[To do]: Copy out the lines below that hold the word "computer".

[Dataset entries]:
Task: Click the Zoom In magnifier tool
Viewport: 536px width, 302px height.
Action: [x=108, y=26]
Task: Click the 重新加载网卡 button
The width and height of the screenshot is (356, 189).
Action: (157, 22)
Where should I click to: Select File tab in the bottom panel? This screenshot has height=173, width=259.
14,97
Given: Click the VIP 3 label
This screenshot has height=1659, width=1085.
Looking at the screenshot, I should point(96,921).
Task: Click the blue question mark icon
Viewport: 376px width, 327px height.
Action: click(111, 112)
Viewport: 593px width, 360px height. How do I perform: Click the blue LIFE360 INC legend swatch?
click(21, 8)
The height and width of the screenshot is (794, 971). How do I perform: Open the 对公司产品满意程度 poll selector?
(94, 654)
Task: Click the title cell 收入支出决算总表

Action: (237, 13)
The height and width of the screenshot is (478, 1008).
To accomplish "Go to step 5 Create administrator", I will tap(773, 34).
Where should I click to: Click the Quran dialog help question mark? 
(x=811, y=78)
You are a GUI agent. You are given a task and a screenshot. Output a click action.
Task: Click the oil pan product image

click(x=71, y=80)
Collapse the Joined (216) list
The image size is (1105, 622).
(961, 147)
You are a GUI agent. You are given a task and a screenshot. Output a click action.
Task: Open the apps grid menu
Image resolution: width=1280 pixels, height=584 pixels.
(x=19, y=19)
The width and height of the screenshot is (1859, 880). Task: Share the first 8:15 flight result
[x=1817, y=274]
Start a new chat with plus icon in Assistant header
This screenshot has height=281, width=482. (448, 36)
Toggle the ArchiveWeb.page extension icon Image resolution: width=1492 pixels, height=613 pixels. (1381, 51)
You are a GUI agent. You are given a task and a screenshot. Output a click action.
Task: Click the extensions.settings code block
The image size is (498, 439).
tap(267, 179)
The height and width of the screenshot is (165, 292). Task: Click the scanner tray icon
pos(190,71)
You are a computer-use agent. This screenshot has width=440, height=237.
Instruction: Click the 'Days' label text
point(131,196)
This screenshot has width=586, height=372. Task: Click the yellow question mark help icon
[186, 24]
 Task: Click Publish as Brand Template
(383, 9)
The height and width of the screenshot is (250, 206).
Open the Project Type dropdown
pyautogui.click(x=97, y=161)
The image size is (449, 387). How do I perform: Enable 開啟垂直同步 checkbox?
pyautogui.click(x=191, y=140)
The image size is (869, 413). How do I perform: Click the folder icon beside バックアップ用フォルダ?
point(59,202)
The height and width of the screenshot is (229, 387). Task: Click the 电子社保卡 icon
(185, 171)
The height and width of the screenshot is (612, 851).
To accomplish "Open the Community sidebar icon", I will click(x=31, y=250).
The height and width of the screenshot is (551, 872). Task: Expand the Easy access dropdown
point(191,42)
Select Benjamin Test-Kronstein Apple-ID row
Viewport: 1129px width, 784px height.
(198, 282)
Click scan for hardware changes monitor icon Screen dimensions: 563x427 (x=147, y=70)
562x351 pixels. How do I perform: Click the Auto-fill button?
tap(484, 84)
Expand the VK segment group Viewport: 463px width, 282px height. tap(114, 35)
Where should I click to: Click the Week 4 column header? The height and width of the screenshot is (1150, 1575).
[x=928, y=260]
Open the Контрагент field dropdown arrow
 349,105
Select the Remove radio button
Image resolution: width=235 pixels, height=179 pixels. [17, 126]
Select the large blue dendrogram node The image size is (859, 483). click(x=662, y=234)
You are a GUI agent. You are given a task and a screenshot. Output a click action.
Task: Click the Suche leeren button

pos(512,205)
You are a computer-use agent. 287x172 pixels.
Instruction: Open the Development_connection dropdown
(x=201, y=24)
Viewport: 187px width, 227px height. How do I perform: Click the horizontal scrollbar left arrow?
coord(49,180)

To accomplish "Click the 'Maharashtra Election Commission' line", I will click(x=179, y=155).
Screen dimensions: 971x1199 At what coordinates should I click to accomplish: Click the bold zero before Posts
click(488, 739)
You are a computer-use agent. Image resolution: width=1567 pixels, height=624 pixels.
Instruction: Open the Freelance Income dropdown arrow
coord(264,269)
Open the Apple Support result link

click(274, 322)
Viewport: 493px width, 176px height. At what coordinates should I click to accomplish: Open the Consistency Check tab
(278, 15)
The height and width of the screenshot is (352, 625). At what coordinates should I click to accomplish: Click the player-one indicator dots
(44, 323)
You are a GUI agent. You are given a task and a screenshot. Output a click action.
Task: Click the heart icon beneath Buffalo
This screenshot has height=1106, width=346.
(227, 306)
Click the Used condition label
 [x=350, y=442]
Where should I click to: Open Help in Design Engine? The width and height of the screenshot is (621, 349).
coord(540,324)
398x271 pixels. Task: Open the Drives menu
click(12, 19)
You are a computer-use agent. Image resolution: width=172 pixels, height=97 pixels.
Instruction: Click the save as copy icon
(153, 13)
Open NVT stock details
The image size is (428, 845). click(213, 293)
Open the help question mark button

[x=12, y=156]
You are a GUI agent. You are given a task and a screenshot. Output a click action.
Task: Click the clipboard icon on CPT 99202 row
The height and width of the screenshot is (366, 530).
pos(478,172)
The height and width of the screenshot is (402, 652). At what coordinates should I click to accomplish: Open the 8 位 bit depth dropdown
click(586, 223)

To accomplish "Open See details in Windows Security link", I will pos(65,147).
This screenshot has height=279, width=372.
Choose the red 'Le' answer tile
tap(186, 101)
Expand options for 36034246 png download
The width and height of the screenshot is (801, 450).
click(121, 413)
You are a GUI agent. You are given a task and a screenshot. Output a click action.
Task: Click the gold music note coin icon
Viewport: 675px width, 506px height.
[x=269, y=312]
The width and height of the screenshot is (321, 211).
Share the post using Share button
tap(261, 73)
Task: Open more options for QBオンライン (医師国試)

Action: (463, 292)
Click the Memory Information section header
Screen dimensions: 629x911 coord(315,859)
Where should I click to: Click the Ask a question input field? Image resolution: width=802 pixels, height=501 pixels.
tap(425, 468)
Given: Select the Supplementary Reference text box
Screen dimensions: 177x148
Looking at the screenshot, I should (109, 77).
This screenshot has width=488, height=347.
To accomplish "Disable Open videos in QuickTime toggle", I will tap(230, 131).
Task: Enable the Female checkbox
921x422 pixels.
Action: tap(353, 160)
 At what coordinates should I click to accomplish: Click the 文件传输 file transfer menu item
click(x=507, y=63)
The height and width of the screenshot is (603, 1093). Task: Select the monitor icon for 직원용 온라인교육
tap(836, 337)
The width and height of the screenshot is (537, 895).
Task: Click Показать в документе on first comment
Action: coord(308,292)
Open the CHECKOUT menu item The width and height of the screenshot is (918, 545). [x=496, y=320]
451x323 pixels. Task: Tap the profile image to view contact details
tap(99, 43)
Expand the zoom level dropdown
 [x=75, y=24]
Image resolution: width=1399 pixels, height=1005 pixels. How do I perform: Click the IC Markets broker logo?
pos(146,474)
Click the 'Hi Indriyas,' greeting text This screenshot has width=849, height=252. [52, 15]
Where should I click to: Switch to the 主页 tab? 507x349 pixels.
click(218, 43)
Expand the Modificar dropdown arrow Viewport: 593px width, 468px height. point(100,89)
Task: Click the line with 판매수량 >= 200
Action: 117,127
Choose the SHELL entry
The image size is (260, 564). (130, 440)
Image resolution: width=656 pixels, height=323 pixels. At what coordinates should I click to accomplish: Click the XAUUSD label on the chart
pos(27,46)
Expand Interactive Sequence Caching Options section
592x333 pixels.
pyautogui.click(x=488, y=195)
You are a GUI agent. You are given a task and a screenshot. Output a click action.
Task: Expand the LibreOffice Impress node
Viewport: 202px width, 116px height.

[Finished exercise]:
You are a computer-use agent. This screenshot has width=440, height=237.
You are a computer-use agent. 287x172 pixels.
You are a computer-use agent. Image resolution: width=1567 pixels, height=624 pixels.
You are a computer-use agent. Image resolution: width=172 pixels, height=97 pixels.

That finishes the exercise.